■ **ОПИСАНИЕ ЗАДАНИЯ**
Скажите, пожалуйста, что в поэзии объясняет поступок, согласно отрывку о выражении характера?

■ **ПРЕДОСТАВЛЕННЫЙ ОТРЫВОК**

Литмир - Электронная Библиотека

§ 61. Выражение характера посредством действий и слов

Характер выражается посредством действий и слов — действий и слов индивидуальных. Является он нам не в том, что делает, а в том, как; в действительности наблюдатель бывает заворожен, если видит человека несказанно щедрого; то же самое в книге и на сцене ничуть не трогает его; в жизни поступок объясняет нам сердце, в поэзии сердце объясняет поступок[218]. Одним движением пера можно привить моральному полубогу все, что угодно, и жертвенность, и твердость духа, и всякие подвиги; но все эти произвольно выдуманные общие места, довески и привески падают на землю, и плоды не зреют. Нужно, чтобы вместе именно с этим данным поступком или до него открылась его внутренняя необходимость и поступок должен не столько обозначать и определять характер, сколько характер — определять поступок. Решающим бывает не то, что герой с лёгкостью и бессмысленно идет или, вернее, посылает себя на смерть, а какое-нибудь движение, жест, слово — словно разрываются облака, скрывавшие солнечную душу. Поэтому нет такого поступка, который одинаковым образом отвечал бы двум характерам, или он ровно ничего не значит.

■ **РАЗДЕЛ ДАННЫХ**

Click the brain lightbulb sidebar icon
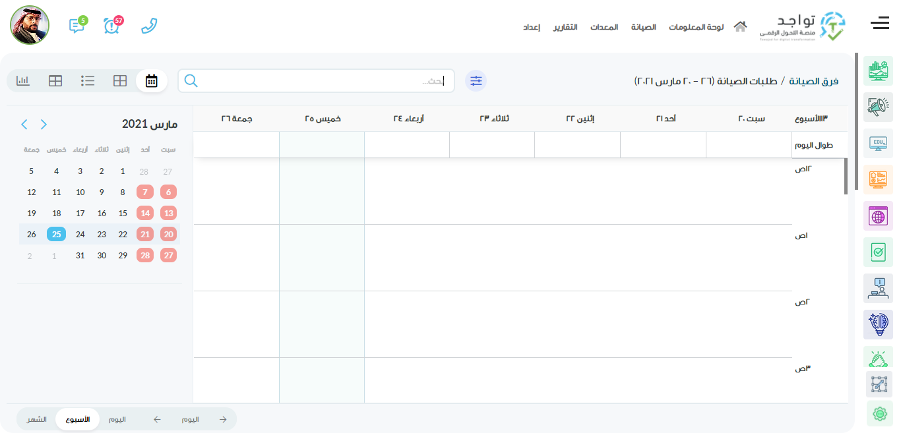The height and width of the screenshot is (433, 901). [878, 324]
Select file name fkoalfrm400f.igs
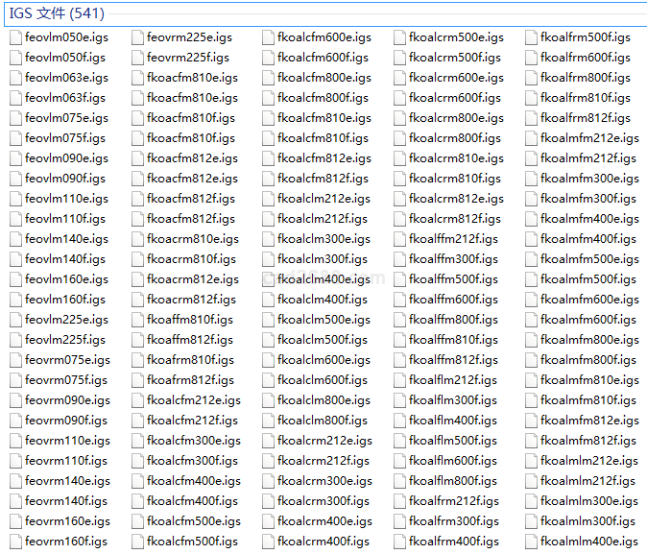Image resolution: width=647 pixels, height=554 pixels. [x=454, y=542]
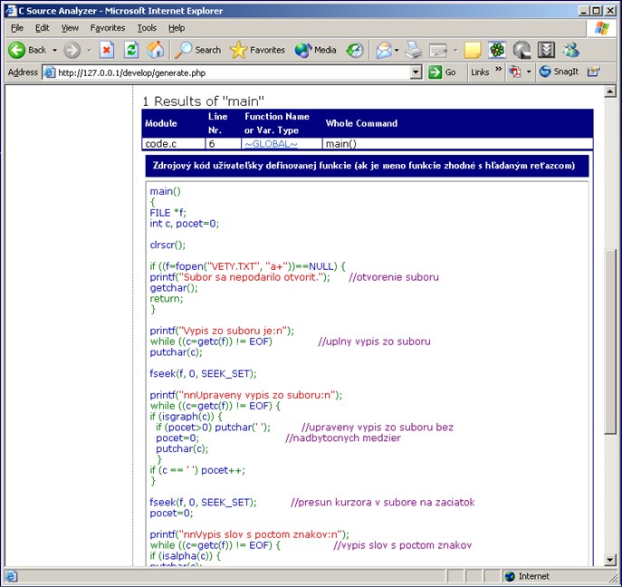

■ **РЕЗУЛЬТАТ ЗАДАНИЯ**
В поэзии поступок объясняет сердце.